Rsync Backup System [7]: Current System

So it has proved desirable to return to making backups from a remote server connected over a network. This is currently a separate computer in our setup of computers, but we plan to integrate it into one of the existing computers (the one that is used mainly to play media) since we have determined the backup task does not use many resources and because this computer can be easily restarted to detect the backup disk when inserted.

Since last time in this series when the use of the rsync daemon was preferred in the backup client as compared with SSH which had proved unreliable, the rsync daemon was set up and tested on a computer and it worked well. It is therefore being put in to all the systems that get backed up regularly. Once it is installed as a service then it stays running in the background all the time. Each client has to have the backupuser user account in place and ACLs set to allow this user read only access to all files and folders. The server also has this account set up and is logged in with it during the backup, although strictly speaking these steps are unnecessary as there is no need to have a specific backup user on the backup server since it isn’t authenticating that against the client. When we use the rsync daemon as the remote client, it handles the access automatically with the specified module and we set a read only parameter to limit the access that it has to the source path, which is essentially what we previously have set up the backupuser account for on clients.

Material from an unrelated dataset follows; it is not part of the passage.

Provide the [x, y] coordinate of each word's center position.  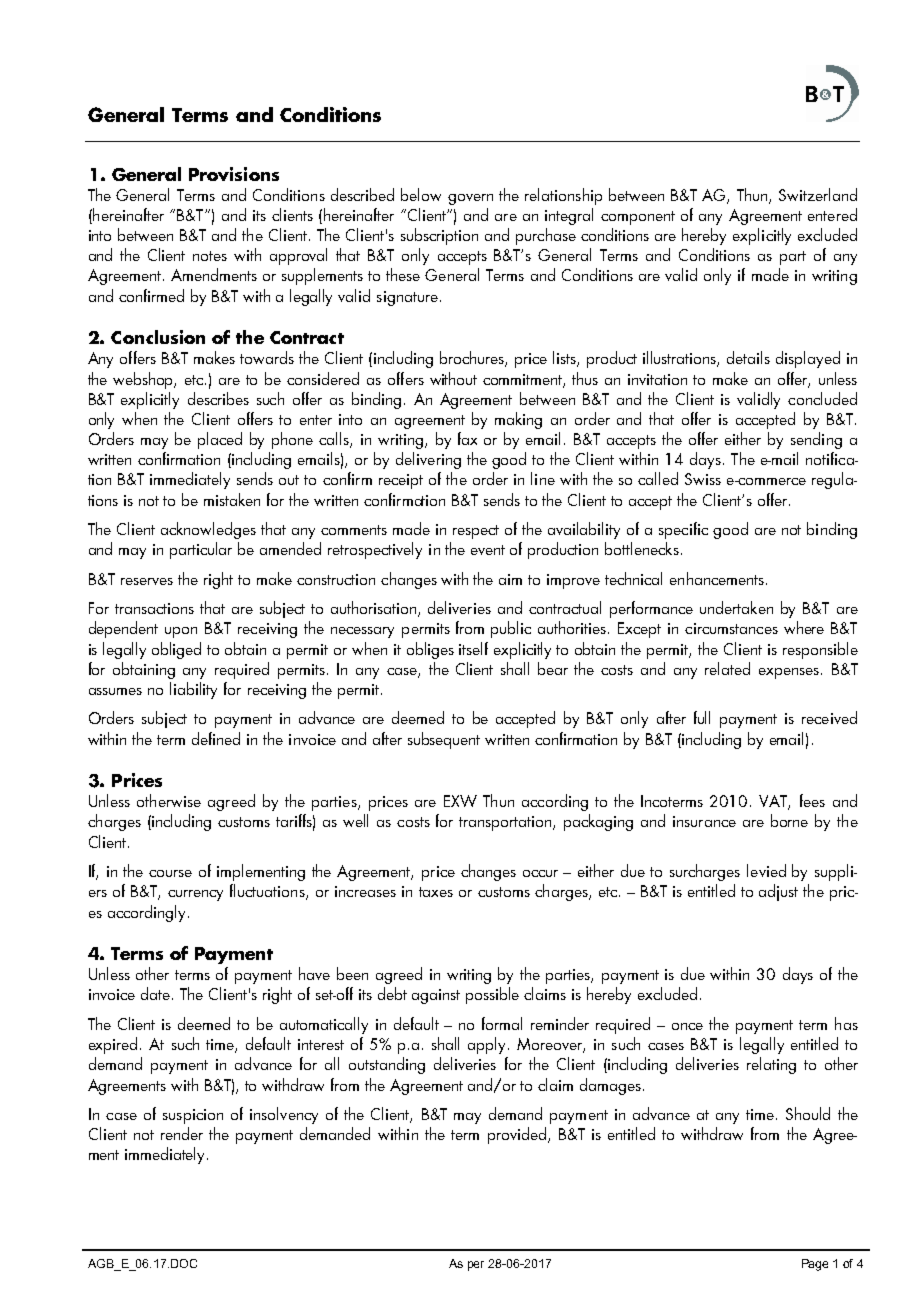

Here is our rsyncd.conf file again:

uid = 1001
gid = 1001
pid file = /var/run/rsyncd.pid
lock file = /var/run/rsync.lock
log file = /var/log/rsync.log

[backupuser]
path = /home/folder
comment = some string
read only = true
timeout = 300

This is a fairly straightforward file – there are many other parameters that can be set but this one handles the basics. At the top the uid and gid specify the user account on the computer running the daemon that will perform the backup, which in this case 1001 represents the backupuser account. The next three lines are all specifying some core files that the daemon uses. We don’t know much about them except the log file parameter, which ensures a log file is kept on the client that is running the daemon. This file by default contains mainly only error messages, which in our case has proved very useful because in our first trial rsync daemon backup of a system, several thousand files were not backed up and we could quickly check what was happening by looking in this log without having to churn through the much fuller log generated on the backup server. It turned out these were nearly all web browser cache files, in which case we assume Mozilla has designed Firefox to deny the usual read permissions to the files/folders. There were about 8 files that should have been backed up and we need to check our permissions settings because the ACLs should have allowed backupuser access to these.

The last section in our rsyncd.conf file is the module. In the design of the rsync daemon, there can be one or several modules specified. When a module name is passed in the rsync command (the source parameter which as shown below is the part that reads rsync://a.b.c.d/module), rsyncd looks up the section in its conf file and reads out the parameters specified. There are a lot of possible parameters many of which experienced rsync users will recognise from the command line parameters for rsync itself. In our case these are fairly simple, the key ones are the source path and the read only parameter set to true to ensure there is no possibility of any source file being changed/deleted. Once the conf file has been put in place and rsync is installed, the next steps (on Debian) are to start the rsync service with systemctl start rsync and then enable it for automatic start at system init with systemctl enable rsync.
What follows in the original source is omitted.